Mail Online's 10th birthday: from the sidelines to the sidebar. The UK's most popular newspaper website is a decade old this week – we look at how the site and its rivals looked in 2004...
Mail Online in 2004: true blue branding. Photograph: Wayback Machine - Internet Archive
The UK's most popular newspaper website, Mail Online, celebrates its 10th birthday this week. When it launched in May 2004, it had a staff of six and was branded as DailyMail.co.uk. Now, it has nearly 500 staff and is a global behemoth that attracts more than 179.8 million monthly unique browsers. Media Week reported that the Mail's publisher plugged the launch as one of the “most eagerly anticipated events in the UK media industry”, commenting "Associated New Media knows that positioning DailyMail.co.uk towards its readership stereotype is not a good idea. ANM is not trying to encourage a historically reticent audience to switch onto the web. It is optimistic that DailyMail.co.uk will attract the younger, more affluent audience usually associated with the internet." Mail Online's front page from May 2004 (above) has a clean, functional look with little to make it stand out from rival sites of the time. Although it tells readers that "Brad [Pitt] is out of the doghouse with Jennifer [Aniston]", there is no sign of the "sidebar of shame" that has helped power its growth, particularly in the US. Today's site, in contrast, boasts big pictures, long headlines, large ads – and lots of celebrity stories.

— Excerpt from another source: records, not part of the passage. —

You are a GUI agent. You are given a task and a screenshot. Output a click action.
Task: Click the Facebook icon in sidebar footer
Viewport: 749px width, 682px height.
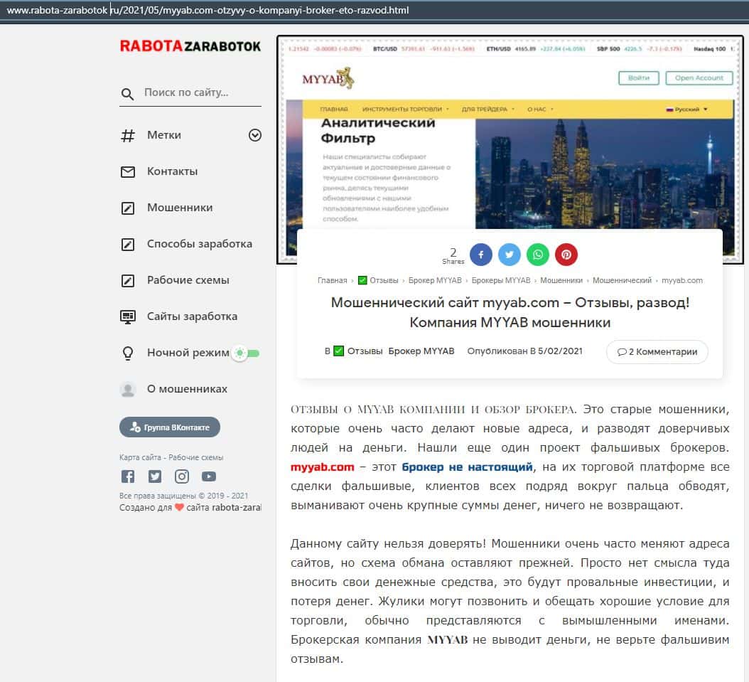coord(128,476)
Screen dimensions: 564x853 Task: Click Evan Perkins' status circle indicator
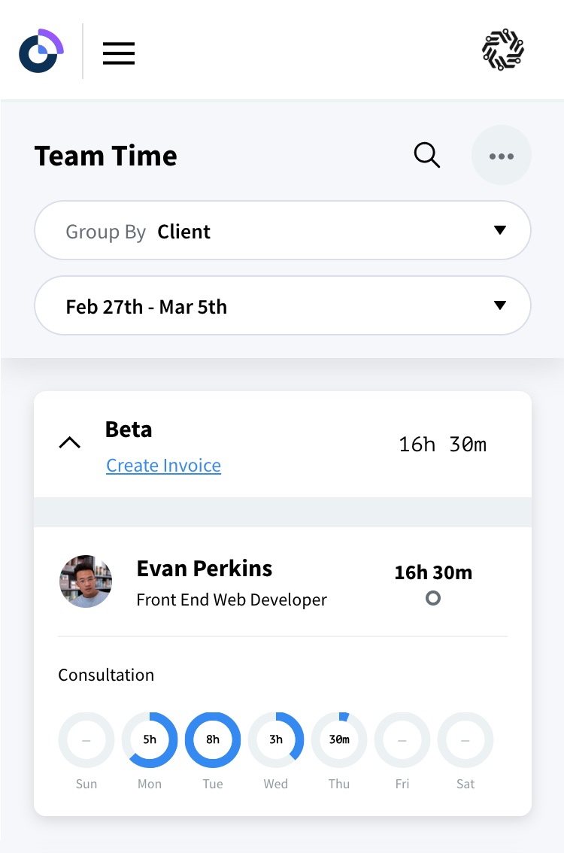pos(433,599)
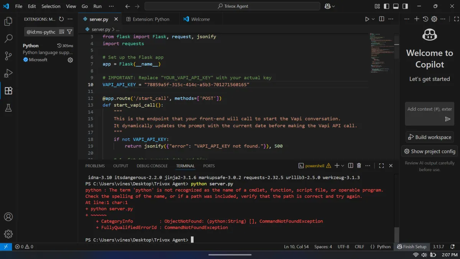Click Show project config button

429,151
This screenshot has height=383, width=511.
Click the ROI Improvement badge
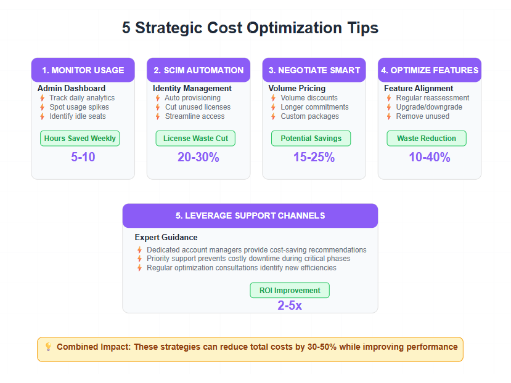[290, 290]
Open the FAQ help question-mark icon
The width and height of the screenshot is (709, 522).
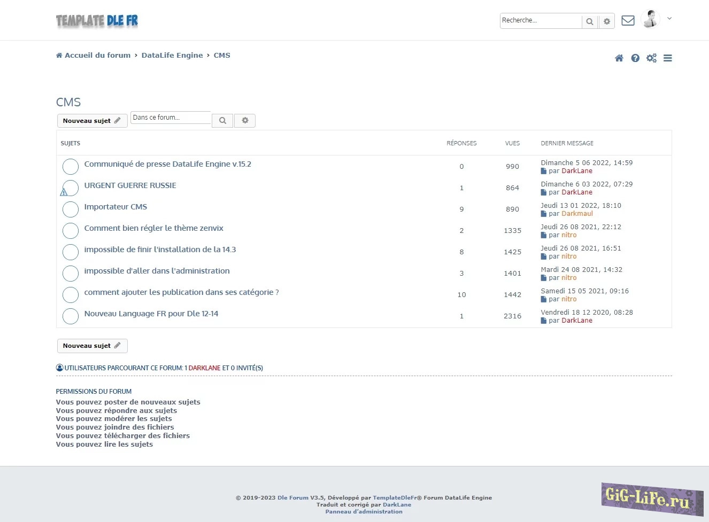tap(635, 58)
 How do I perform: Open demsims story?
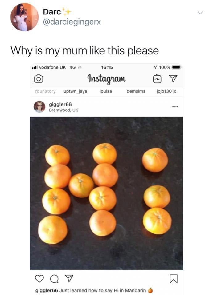[136, 91]
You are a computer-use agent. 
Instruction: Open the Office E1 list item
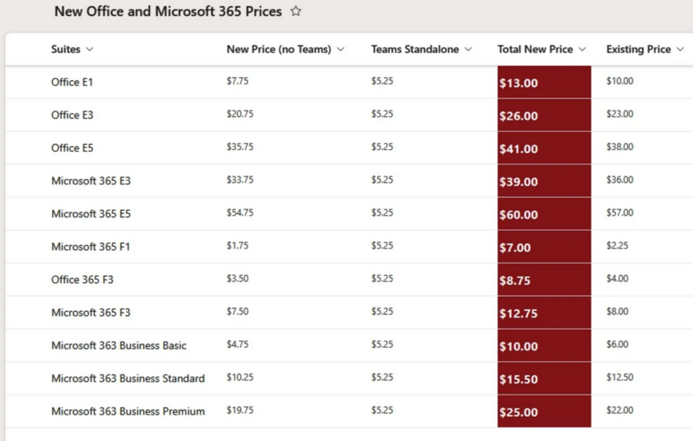(72, 83)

Headlines include "OMG there's a SPIDER': Series of selfies catch the hilarious moment teenage girl plants fake arachnid to trick terrified friend into thinking they've been photo-bombed".
Mail Online in 2014: another banner year
The Mail Online of 2004 certainly lacks the visual appeal of the Guardian website of the time, with its distinctive "Brody block" trails under the masthead.
- Mail Online launched in May 2004.
- Attracts more than 179.8 million monthly unique browsers.